(Page excerpt)
True and correct copies of the By-Laws, as amended through July 5, 2018, and filed with the SEC, are attached hereto as Exhibit B.


56.     Additionally, Defendants, SAS, and SBS are all related parties, and material transactions between them and SGRP require Audit Committee approval under Section 2.1 of its Charter and under items 404(b) and 407 of Regulation S-K (17 C.F.R. §§ 229.404 and 229.407), Nasdaq Listing Rule 5630 and Section 144(a) of the DGCL. A true and correct copy of the Charter of the Audit Committee is attached hereto as Exhibit C.


57.     Accordingly, SGRP advised SBS that SGRP would continue to review and decide (through the Audit Committee) the propriety of each request by SBS for reimbursement of its legal defense expenses (including appeals) on a case-by-case basis in its discretion, including the relative costs and benefits to SGRP. Brown disagreed, stating that SBS and Brown should have exclusive authority to determine the expenses that were in the best interest of SGRP, and SGRP was bound to reimburse them without question, which sgrp and the Audit Committee strongly disputed.





K.           Defendants Move to Seize Managerial Control of SGRP from the Board


58.     Unhappy that SGRP had found better deals by entering into services arrangements with unrelated third parties to provide the Field Specialists and Field Administrators, faced with the prospect of no longer being able to funnel money from SGRP to other entities under their control, smarting from the Compensation Committee’s denial of Brown’s demand for an exorbitant “retirement” package, and in response to SGRP’s investigation of Defendants’ significant related-party self-dealing activities, Defendants took a series of actions to seize managerial control of SGRP from the Board, which activities would benefit themselves at the expense of SGRP and the other stockholders.


59.     On June 29, 2018, Defendants, who together hold at least 59% of SGRP’s outstanding common stock, delivered a written consent in lieu of a meeting of stockholders to SGRP (the “First Consent”). A true and accurate copy of the First Consent is attached hereto as Exhibit D.


60.     On July 5, 2018, SGRP received an additional counterpart written consent from Cede & Co. representing approximately one million (1,000,000) shares of SGRP’s common stock (the “Second Consent”), which amount is included in Defendants’ combined ownership noted above. A true and correct copy of the Second Consent is attached hereto as Exhibit E.


61.     The First Consent and Second Consent were unilaterally executed resolutions approving (i) the appointment of Mayer as a director of SGRP and (ii) the removal of Kellar. Those consents could only become effective after all notices, filings, and other conditions under applicable law had been satisfied.

(Information given)
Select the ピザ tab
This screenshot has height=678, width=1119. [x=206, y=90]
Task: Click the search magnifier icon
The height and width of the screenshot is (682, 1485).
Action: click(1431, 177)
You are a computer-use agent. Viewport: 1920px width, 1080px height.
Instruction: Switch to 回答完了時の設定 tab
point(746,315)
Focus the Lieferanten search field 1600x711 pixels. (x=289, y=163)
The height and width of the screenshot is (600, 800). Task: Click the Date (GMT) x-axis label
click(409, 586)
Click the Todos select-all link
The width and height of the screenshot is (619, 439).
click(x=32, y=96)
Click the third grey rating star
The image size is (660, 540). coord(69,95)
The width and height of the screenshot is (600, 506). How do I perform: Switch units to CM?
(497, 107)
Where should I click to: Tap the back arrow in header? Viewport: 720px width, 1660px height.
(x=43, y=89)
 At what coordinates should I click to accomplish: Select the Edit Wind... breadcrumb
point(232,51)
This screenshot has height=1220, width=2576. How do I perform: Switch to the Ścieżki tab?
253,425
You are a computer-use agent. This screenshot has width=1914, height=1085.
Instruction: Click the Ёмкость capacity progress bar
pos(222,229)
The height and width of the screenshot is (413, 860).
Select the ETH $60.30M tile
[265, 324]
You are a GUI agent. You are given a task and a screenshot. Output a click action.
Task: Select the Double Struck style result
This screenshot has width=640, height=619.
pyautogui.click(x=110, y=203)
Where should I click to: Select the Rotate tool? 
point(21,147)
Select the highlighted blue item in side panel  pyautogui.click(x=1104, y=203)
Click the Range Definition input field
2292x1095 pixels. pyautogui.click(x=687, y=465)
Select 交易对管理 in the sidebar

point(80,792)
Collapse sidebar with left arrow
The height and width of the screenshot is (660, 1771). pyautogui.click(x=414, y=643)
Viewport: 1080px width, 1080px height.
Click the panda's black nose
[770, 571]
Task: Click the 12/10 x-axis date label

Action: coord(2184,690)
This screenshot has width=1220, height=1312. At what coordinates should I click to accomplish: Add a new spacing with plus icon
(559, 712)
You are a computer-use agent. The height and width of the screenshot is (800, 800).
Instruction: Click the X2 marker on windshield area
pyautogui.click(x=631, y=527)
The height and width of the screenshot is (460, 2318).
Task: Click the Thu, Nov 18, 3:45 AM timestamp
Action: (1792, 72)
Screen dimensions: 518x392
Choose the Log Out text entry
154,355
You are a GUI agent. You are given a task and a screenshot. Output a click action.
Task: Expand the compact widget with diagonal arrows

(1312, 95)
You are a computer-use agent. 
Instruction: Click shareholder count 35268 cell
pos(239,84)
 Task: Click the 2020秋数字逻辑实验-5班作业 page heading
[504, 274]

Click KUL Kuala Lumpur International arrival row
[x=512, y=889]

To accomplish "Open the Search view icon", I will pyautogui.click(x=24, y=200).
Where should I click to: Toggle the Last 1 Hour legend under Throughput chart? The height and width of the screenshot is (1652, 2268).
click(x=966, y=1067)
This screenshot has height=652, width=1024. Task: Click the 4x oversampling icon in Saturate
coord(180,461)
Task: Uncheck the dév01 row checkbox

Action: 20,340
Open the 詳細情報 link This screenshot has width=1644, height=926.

(To-do list)
A - According to the SGRP complaint excerpt, what minimum percentage of SGRP's outstanding common stock do the Defendants together hold?
B - Continue the SGRP complaint excerpt from its last paragraph.

(Outputs by task)
A - At least 59%.

B -
62.     When stockholders take action by less than unanimous consent, the SEC requires use of an information statement containing extensive governance information substantially the same as for a proxy statement. SGRP filed such a preliminary information statement (the “Preliminary Information Statement”) on July 31, 2018, respecting the First Consent and Second Consent, which included the required corporate governance disclosures. A true and accurate copy of the Preliminary Information Statement, as filed with the SEC, is attached hereto as Exhibit F.


63.     Mr. Mayer was not nominated, appointed, or endorsed by the Board or Governance Committee. He had no support in the Governance Committee, and he was never reported out of it to the Board for consideration. Although Defendants asked the Governance Committee to consider Mr. Mayer as a potential Board candidate in order to add unspecified legal expertise to the Board, the Governance Committee determined after extensive deliberations that Mr. Mayer’s limited legal experience was in unrelated areas and was far from recent. The Governance Committee further determined that Mr. Mayer does not satisfy any of the SGRP nomination standards for a director and cannot be considered an independent director because he was unilaterally appointed by Defendants.





64.     On August 6, 2018, Defendants each filed an amended Schedule 13D with the SEC (the “SEC Filings”). True and accurate copies of the SEC Filings are attached hereto as Exhibit G.


65.     In the SEC Filings, Defendants acknowledge that they “may be deemed to comprise a ‘group’ within the meaning of [the Securities Exchange Act of 1934]” and “may act in concert … with respect to certain matters,” including the proposed bylaw amendments at issue in this case.


66.     In the SEC Filings, Defendants describe a number of amendments and additions to the By-Laws which Defendants endorsed, as a controlling stockholder group, by written consent (in the Third Consent, defined below). The proposed changes to SGRP’s bylaws (the “Proposed Amendments”) are described as follows:




Add new Section 3.12 to the by-laws providing that the Board shall not take any of the following actions (or delegate its authority, or enter into any agreement, to take such actions) without the approval of at least 75% of the directors then in office (“Supermajority Approval”) at a meeting for which 20 business days prior notice was given to all directors stating the purpose thereof: (i) issue, transfer or sell more than 500,000 shares of Common Stock (or securities convertible into or exercisable or exchangeable for 500,000 shares of Common Stock) in one or a series of related transactions; (ii) authorize, issue, transfer or sell shares of preferred stock or any security convertible into or exercisable or exchangeable for preferred stock; (iii) declare any dividend on the shares of capital stock of the Company (other than solely cash dividends); (iv) amend, restate, repeal or replace the by-laws, as amended by the By-law Amendments, or adopt, amend or restate new by-laws, in whole or in part; or (v) form or authorize any Board committee, expand the authority of any Board committee, appoint or remove a director from any Board committee or authorize any Board committee to create a sub-committee provided that the foregoing shall not modify or eliminate any currently existing Board committees or authority thereof. Under new Section 3.12, no committee of the Board may exercise the power or authority of the Board with respect to any actions that require Supermajority Approval.




Amend Section 3.01 to fix the size of the Board at a total of seven directors and provide that future changes to the Board’s size shall be fixed from time to time exclusively by the stockholders of the Company (except as provided in amended Section 3.11).




Amend Section 3.04 of the by-laws to provide that any vacancy or newly created directorship occurring for any reason, with the exception of death and directors appointed in accordance with amended Section 3.11, will be filled exclusively by a vote of the Company’s stockholders.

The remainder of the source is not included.